- _Task data_
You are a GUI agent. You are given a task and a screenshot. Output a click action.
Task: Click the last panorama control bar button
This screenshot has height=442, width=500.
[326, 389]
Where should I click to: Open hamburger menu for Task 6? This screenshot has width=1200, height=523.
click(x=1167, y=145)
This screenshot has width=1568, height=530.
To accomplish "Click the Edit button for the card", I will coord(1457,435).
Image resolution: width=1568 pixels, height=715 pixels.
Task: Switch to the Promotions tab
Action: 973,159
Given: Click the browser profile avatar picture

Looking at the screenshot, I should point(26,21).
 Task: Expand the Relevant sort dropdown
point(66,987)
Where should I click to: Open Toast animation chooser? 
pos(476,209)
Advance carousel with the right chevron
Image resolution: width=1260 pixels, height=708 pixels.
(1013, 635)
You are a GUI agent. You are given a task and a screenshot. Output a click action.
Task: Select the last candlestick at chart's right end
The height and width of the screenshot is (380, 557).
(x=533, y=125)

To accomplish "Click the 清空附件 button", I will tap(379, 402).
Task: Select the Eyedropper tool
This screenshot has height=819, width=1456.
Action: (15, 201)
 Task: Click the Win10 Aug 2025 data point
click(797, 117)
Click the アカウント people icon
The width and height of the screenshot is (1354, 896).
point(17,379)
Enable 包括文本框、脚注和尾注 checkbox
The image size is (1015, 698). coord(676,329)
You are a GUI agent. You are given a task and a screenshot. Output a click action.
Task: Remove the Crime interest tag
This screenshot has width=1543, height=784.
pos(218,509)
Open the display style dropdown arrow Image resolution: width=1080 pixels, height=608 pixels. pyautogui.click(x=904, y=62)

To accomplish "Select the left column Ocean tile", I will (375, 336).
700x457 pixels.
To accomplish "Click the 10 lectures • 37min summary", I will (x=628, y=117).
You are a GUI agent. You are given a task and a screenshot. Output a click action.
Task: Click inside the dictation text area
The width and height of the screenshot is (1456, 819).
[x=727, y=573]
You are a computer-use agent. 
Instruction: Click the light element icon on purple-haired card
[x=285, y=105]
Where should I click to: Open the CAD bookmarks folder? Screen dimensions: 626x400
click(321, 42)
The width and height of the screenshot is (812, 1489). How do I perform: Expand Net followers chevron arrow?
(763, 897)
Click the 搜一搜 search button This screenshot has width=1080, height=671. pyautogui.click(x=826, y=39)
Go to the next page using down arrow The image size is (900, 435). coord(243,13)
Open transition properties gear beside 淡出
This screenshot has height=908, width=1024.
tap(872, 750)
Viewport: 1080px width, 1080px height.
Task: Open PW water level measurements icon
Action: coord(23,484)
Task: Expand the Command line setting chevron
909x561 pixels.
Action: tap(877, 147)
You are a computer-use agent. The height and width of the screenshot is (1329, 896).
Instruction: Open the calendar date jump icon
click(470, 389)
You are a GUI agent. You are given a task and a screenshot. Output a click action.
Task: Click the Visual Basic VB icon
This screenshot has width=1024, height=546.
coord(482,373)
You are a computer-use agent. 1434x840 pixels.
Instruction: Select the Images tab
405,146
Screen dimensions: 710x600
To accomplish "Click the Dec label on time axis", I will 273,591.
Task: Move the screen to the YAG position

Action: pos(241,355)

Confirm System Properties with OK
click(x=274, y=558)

- _Exercise_
Rewrite every line of the material above as a Markdown table with the columns Row and Line, leaving out blank lines.

- _Written solution_
| Row | Line |
|---|---|
| 1 | You are a GUI agent. You are given a task and a screenshot. Output a click action. |
| 2 | Task: Click the last panorama control bar button |
| 3 | This screenshot has height=442, width=500. |
| 4 | [326, 389] |
| 5 | Where should I click to: Open hamburger menu for Task 6? This screenshot has width=1200, height=523. |
| 6 | click(x=1167, y=145) |
| 7 | This screenshot has width=1568, height=530. |
| 8 | To accomplish "Click the Edit button for the card", I will coord(1457,435). |
| 9 | Image resolution: width=1568 pixels, height=715 pixels. |
| 10 | Task: Switch to the Promotions tab |
| 11 | Action: 973,159 |
| 12 | Given: Click the browser profile avatar picture |
| 13 | Looking at the screenshot, I should point(26,21). |
| 14 |  Task: Expand the Relevant sort dropdown |
| 15 | point(66,987) |
| 16 | Where should I click to: Open Toast animation chooser?  |
| 17 | pos(476,209) |
| 18 | Advance carousel with the right chevron |
| 19 | Image resolution: width=1260 pixels, height=708 pixels. |
| 20 | (1013, 635) |
| 21 | You are a GUI agent. You are given a task and a screenshot. Output a click action. |
| 22 | Task: Select the last candlestick at chart's right end |
| 23 | The height and width of the screenshot is (380, 557). |
| 24 | (x=533, y=125) |
| 25 | To accomplish "Click the 清空附件 button", I will tap(379, 402). |
| 26 | Task: Select the Eyedropper tool |
| 27 | This screenshot has height=819, width=1456. |
| 28 | Action: (15, 201) |
| 29 |  Task: Click the Win10 Aug 2025 data point |
| 30 | click(797, 117) |
| 31 | Click the アカウント people icon |
| 32 | The width and height of the screenshot is (1354, 896). |
| 33 | point(17,379) |
| 34 | Enable 包括文本框、脚注和尾注 checkbox |
| 35 | The image size is (1015, 698). coord(676,329) |
| 36 | You are a GUI agent. You are given a task and a screenshot. Output a click action. |
| 37 | Task: Remove the Crime interest tag |
| 38 | This screenshot has width=1543, height=784. |
| 39 | pos(218,509) |
| 40 | Open the display style dropdown arrow Image resolution: width=1080 pixels, height=608 pixels. pyautogui.click(x=904, y=62) |
| 41 | To accomplish "Select the left column Ocean tile", I will (375, 336). |
| 42 | 700x457 pixels. |
| 43 | To accomplish "Click the 10 lectures • 37min summary", I will (x=628, y=117). |
| 44 | You are a GUI agent. You are given a task and a screenshot. Output a click action. |
| 45 | Task: Click inside the dictation text area |
| 46 | The width and height of the screenshot is (1456, 819). |
| 47 | [x=727, y=573] |
| 48 | You are a computer-use agent.  |
| 49 | Instruction: Click the light element icon on purple-haired card |
| 50 | [x=285, y=105] |
| 51 | Where should I click to: Open the CAD bookmarks folder? Screen dimensions: 626x400 |
| 52 | click(321, 42) |
| 53 | The width and height of the screenshot is (812, 1489). How do I perform: Expand Net followers chevron arrow? |
| 54 | (763, 897) |
| 55 | Click the 搜一搜 search button This screenshot has width=1080, height=671. pyautogui.click(x=826, y=39) |
| 56 | Go to the next page using down arrow The image size is (900, 435). coord(243,13) |
| 57 | Open transition properties gear beside 淡出 |
| 58 | This screenshot has height=908, width=1024. |
| 59 | tap(872, 750) |
| 60 | Viewport: 1080px width, 1080px height. |
| 61 | Task: Open PW water level measurements icon |
| 62 | Action: coord(23,484) |
| 63 | Task: Expand the Command line setting chevron |
| 64 | 909x561 pixels. |
| 65 | Action: tap(877, 147) |
| 66 | You are a computer-use agent. The height and width of the screenshot is (1329, 896). |
| 67 | Instruction: Open the calendar date jump icon |
| 68 | click(470, 389) |
| 69 | You are a GUI agent. You are given a task and a screenshot. Output a click action. |
| 70 | Task: Click the Visual Basic VB icon |
| 71 | This screenshot has width=1024, height=546. |
| 72 | coord(482,373) |
| 73 | You are a computer-use agent. 1434x840 pixels. |
| 74 | Instruction: Select the Images tab |
| 75 | 405,146 |
| 76 | Screen dimensions: 710x600 |
| 77 | To accomplish "Click the Dec label on time axis", I will 273,591. |
| 78 | Task: Move the screen to the YAG position |
| 79 | Action: pos(241,355) |
| 80 | Confirm System Properties with OK |
| 81 | click(x=274, y=558) |